Author Last Name, First Name. "Article Title." Journal Title, volume, issue/number, year, pages. https://doi.org/[doi].

Examples:

Latartara, John. "The Timbre of Thai Classical Singing." Asian Music, vol. 43, no. 2, 2012, pp. 88-114. https://doi.org/10.1353/amu.2012.0013

Books:

Author Last Name, First Name. Title. Edition. Place: Publisher, Date.

Examples:

Anderson, Laurie. United States. 1st ed. New York: Harper & Row, 1984.

The Chicago Manual of Style (CMOS) Seventeenth Edition is the authoritative reference work for authors, editors, proofreaders, indexers, copywriters, designers, and publishers. In 1903, the University of Chicago Press editors and compositors created a formatted style guide to bring a common set of rules to the process of editing university professors' manuscripts. 
The author-date system is preferred in the sciences and social sciences. In this system, sources are briefly cited in the text, usually in parentheses, by author’s last name and year of publication. Each in-text citation matches up with an entry in a reference list, where full bibliographic information is provided.

For more information on using and understanding the Chicago Manual of Style, check out PurdueOWL’s section on Chicago Manual of Style (Author-Date), or the resources provided by the Chicago Manual of Style, which Cooper Union students, faculty, and staff have full access.

In-Text Citations follow the immediate uses of the source and is followed by a period:

(Grazer and Fishman 2015, 12)

(Smith 2016, 315–16)

In the Reference List, entries are ordered alphabetically:

Grazer, Brian, and Charles Fishman. 2015. A Curious Mind: The Secret to a Bigger Life. New York: Simon & Schuster.

Smith, Zadie. Swing Time. New York: Penguin Press, 2016.

The Chicago Manual of Style (CMOS) Seventeenth Edition is the authoritative reference work for authors, editors, proofreaders, indexers, copywriters, designers, and publishers. In 1903, the University of Chicago Press editors and compositors created a formatted style guide to bring a common set of rules to the process of editing university professors' manuscripts.

The footnote system is preferred by many working in the humanities—including literature, history, and the arts. In this system, sources are cited in numbered footnotes or endnotes. Each note corresponds to a superscripted number in the text.
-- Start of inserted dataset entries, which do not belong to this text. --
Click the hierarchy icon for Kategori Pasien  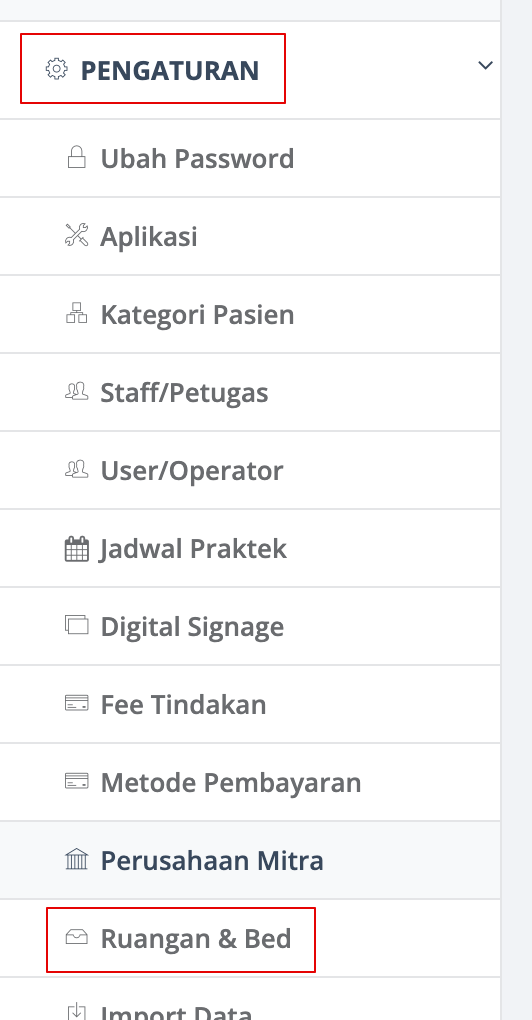click(x=77, y=314)
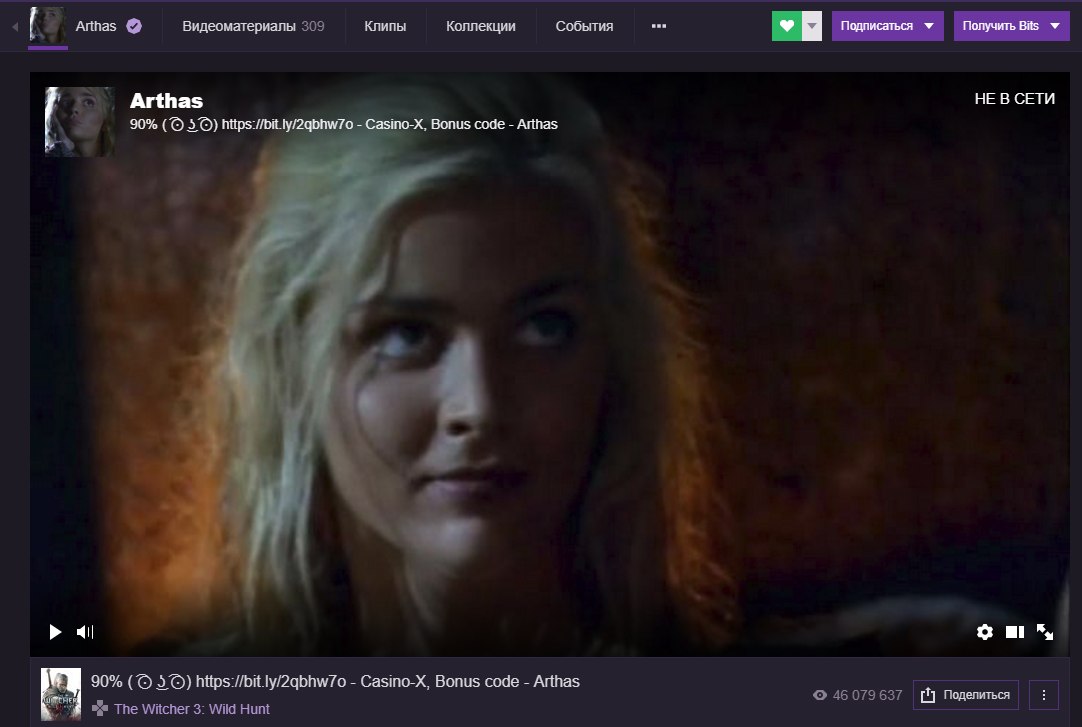1082x727 pixels.
Task: Open the Видеоматериалы tab
Action: pos(253,26)
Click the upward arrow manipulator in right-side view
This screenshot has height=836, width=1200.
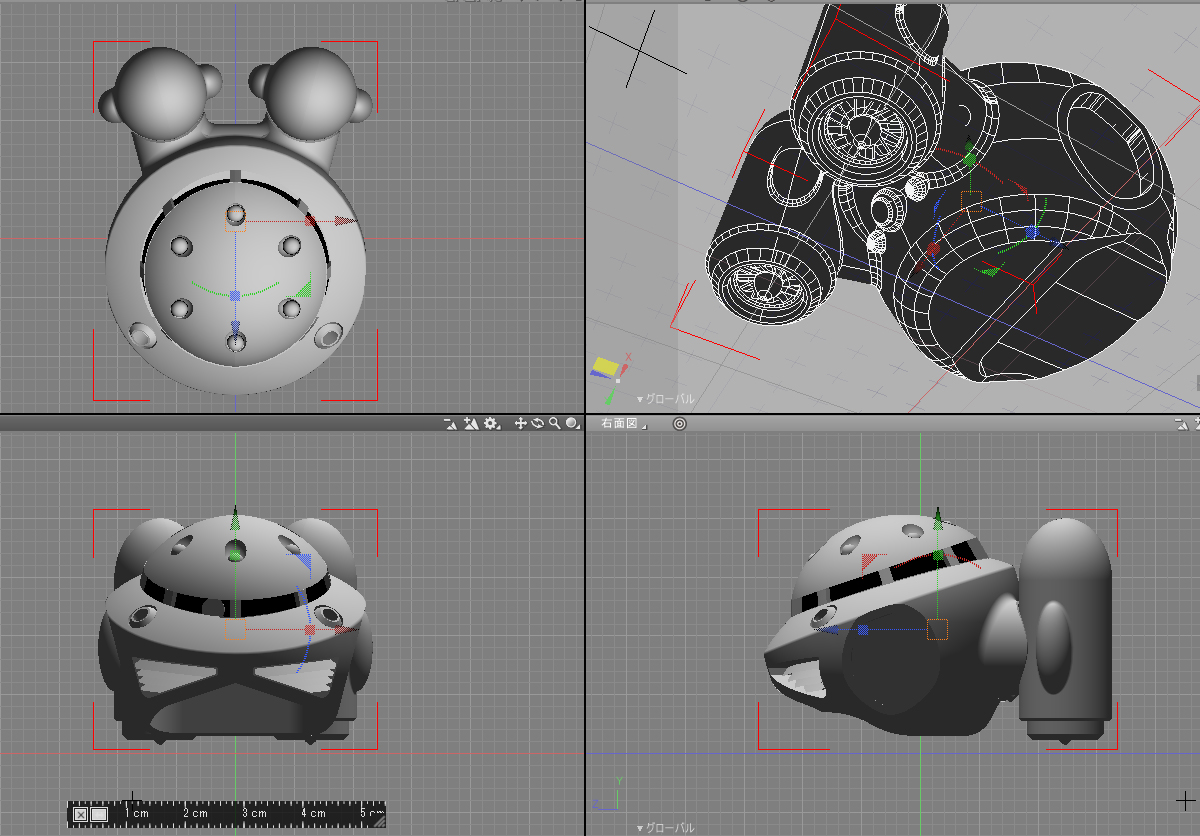[938, 516]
Sources are also usually listed in a separate bibliography.

For more information on using and understanding the Chicago Manual of Style, check out PurdueOWL’s section on Chicago Manual of Style (Footnotes and Bibliography), or the resources provided by the Chicago Manual of Styles, which Cooper Union students, faculty, and staff have full access.

Notes:

1. Zadie Smith, Swing Time (New York: Penguin Press, 2016), 315–16.

2. Brian Grazer and Charles Fishman, A Curious Mind: The Secret to a Bigger Life (New York: Simon & Schuster, 2015), 12.

 

Shortened notes:

3. Smith, Swing Time, 320.

In the bibliography, entries are ordered alphabetically:

Grazer, Brian, and Charles Fishman. A Curious Mind: The Secret to a Bigger Life. New York: Simon & Schuster, 2015.

Smith, Zadie. Swing Time. New York: Penguin Press, 2016.

The American Psychological Association (APA) Style originated from a group of psychologists, anthropologists, and business managers that sought to establish a set of procedures and style guidelines for scientific writing to ease writing comprehension. 

The APA Style is preferred by scholarly writing in psychology, nursing, business, communications, engineering, and related fields. 
For more information on using and understanding the APA Style, check out  PurdueOWL’s APA Style Guide or resources provided by the American Psychological Association.

The author's name is followed by the date and the quotation if followed in parentheses page number indicated p. or pp:

Author's Last Name (Year), " quotation" (p. 199).

 

If you do not include the author’s name in the text of the sentence, place the author's last name, the year of publication, and the page number in parentheses after the quotation:

(Author's Last Name, Year, p. 199)

In the bibliography, entries are ordered alphabetically:

Grazer, B. & Fishman, C. (2015) A Curious Mind: The Secret to a Bigger Life. New York: Simon Schuster.

Smith, Z. (2016) Swing Time. New York: Penguin Press.